It should be acknowledged that the ecstatic is easily counterfeited, and our ability to tell the difference between the real and the counterfeit is limited. It is God who reads the heart, and our attempts to make judgments are often faulty. Nonetheless, this season of American life demands discernment, and within this work I hope to offer insight to help make sense out of the competing beliefs and politics.

Brief History of the Ecstatic in the Evangelical Church

The Temptation of Saint Antony, 15th century woodcut
by Martin Schongauer

Ecstatic experience is nothing new to Christian spirituality, or to the Jewish spirituality of the Tanakh before it. Dreams, visions, ecstatic utterance and fainting are common to the text of Jewish and Christian religious experience, and it did not end with the resurrection of Christ or the passing of the original apostles. The wildness of ecstatic religious experience has been with Christians from the Desert Fathers and Mothers, and the third century Messalian[1] controversies to the visions and barkings[2] of the American Great Awakenings. Jonathan Edwards responded to ecstatic experiences occurring in the First Great Awakening in A Treatise Concerning Religious Affections,[3] and the Second Great Awakening drew fervent supporters and critics––particularly after the wild emotional display at Cane Ridge, Kentucky in 1801.[4] But, these earlier historic events would turn out to be small flashes of ecstatic religious experience in comparison to what was to come at the turn of the 20th century.

Near the stroke of midnight on New Year’s Eve at the end of 1900, bible student Agnes Osmond would be the first in her small group to speak in tongues (glossolalia) at the prayer gathering in Topeka, Kansas. The founder of Bethel Bible College in Topeka, Charles Parham, began his traveling ministry the following year, and news of the experience spread as a developing Pentecostal theology of the Baptism of the Holy Spirit was being formed. Beginning in 1906, this movement would be catapulted into a quickly spreading international phenomenon through the influence of William Seymour (the one-eyed black preacher) and his Azusa Street Revival in Los Angeles, CA. By 1930, a number of fast growing denominations had been born, and revival gatherings were drawing thousands. Church of God in Christ, The Assemblies of God, Church of God (Cleveland, TN), and The International Church of the Foursquare Gospel are just a few of the many denominations birthed in this season.
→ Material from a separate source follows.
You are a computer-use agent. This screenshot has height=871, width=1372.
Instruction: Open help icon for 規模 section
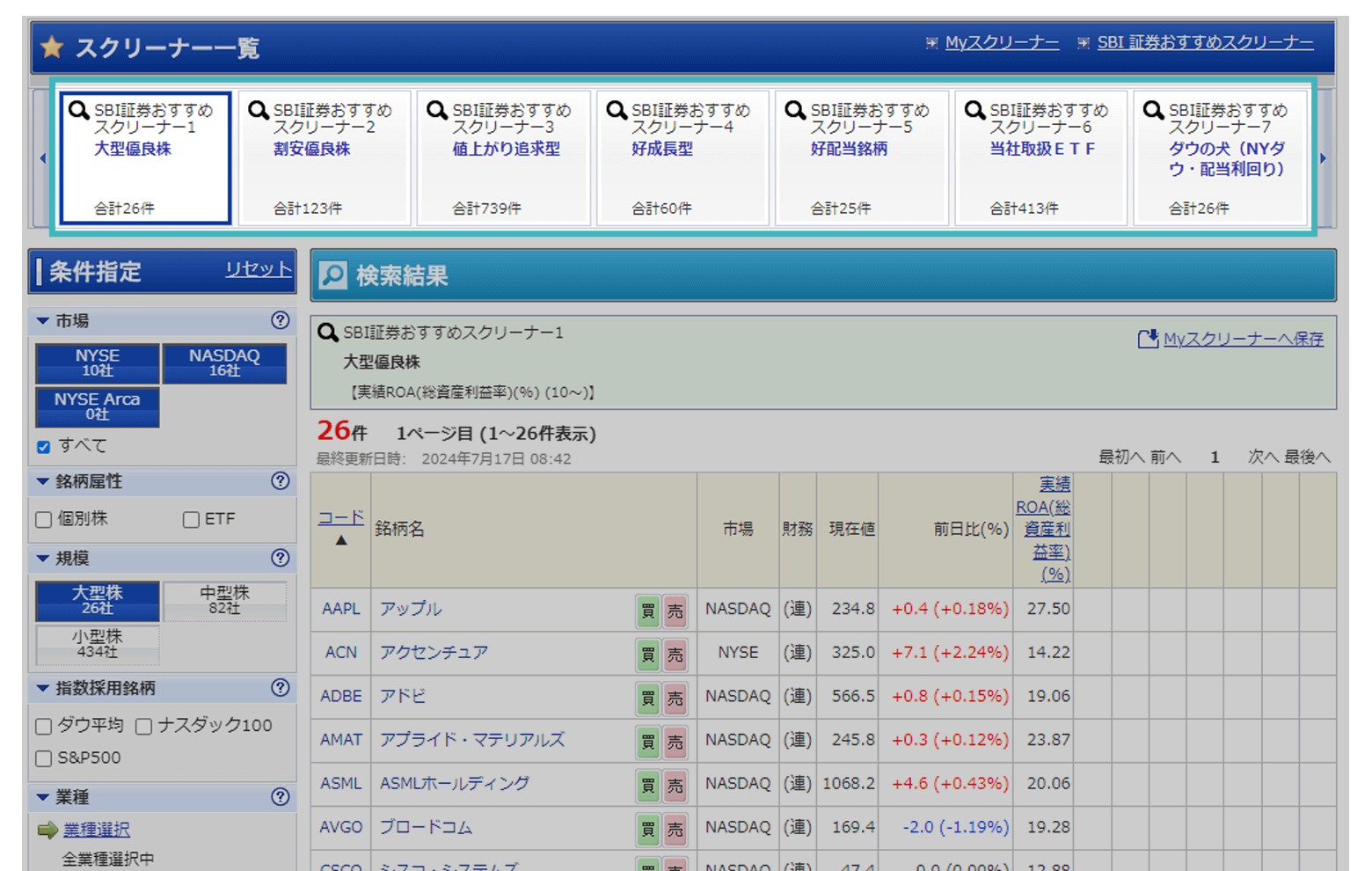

Azusa Street was Pentecostalism’s first great revival. It lasted two to three years as a series of packed meetings at the Apostolic Faith Mission on Azusa Street in Los Angeles, California, and it tapered off to small meetings around 1912. William Seymour “led” the meetings, but was typically found on his knees praying, with his head “between wooden milk crates”[5], also described as shoeboxes. The manner in which the teaching occurred appears to have been as simple as Seymour opening a Bible at the pulpit, and people coming forward to speak as they felt led. Within those first three years, missionaries had gone out from the small meetinghouse to take the gospel to at least 50 nations.[6]

These meetings were open and unorganized gatherings of people from all walks of life and all ethnicities. This humble beginning reads like a page from the upper room in Acts 2. People prayed, and crazy things happened.

News reports of the Azusa Street Revival went on for years, but in the initial explosion of interest the LA Times was already looking into the event just nine days into it’s first ecstatic experience:[7]

“A Times story on April 18, 1906, was headlined: “Weird Babel of Tongues. New Sect of Fanatics Is Breaking Loose. Wild Scene Last Night on Azusa Street. Gurgle of Wordless Talks by a Sister.” The article went on to state:

Breathing strange utterances and mouthing a creed which it would seem no sane mortal could understand, the newest religious sect has started in Los Angeles. Meetings are held in a tumble-down shack on Azusa Street, near San Pedro Street, and the devotees of the weird doctrine practice the most fanatical rites, preach the wildest theories and work themselves into a state of mad excitement in their peculiar zeal.[8]

Home of the Azusa Street Revival.

Stories describe people loudly speaking in tongues during the services, swooning and falling, and physical healings occurring. In July of 1906, the LA Times reported again on the wildly ecstatic activities of the people attending the meetings:

The ‘holy kickers’ present a problem which the local police department has not as yet been able to solve. Every night worn-out kickers and shouters are seen stretched out on the dirty floor of the meeting room apparently unconscious and the meeting goes on just the same, those who still have breath jumping, kicking and making the night hideous with their yells and squeals.[9]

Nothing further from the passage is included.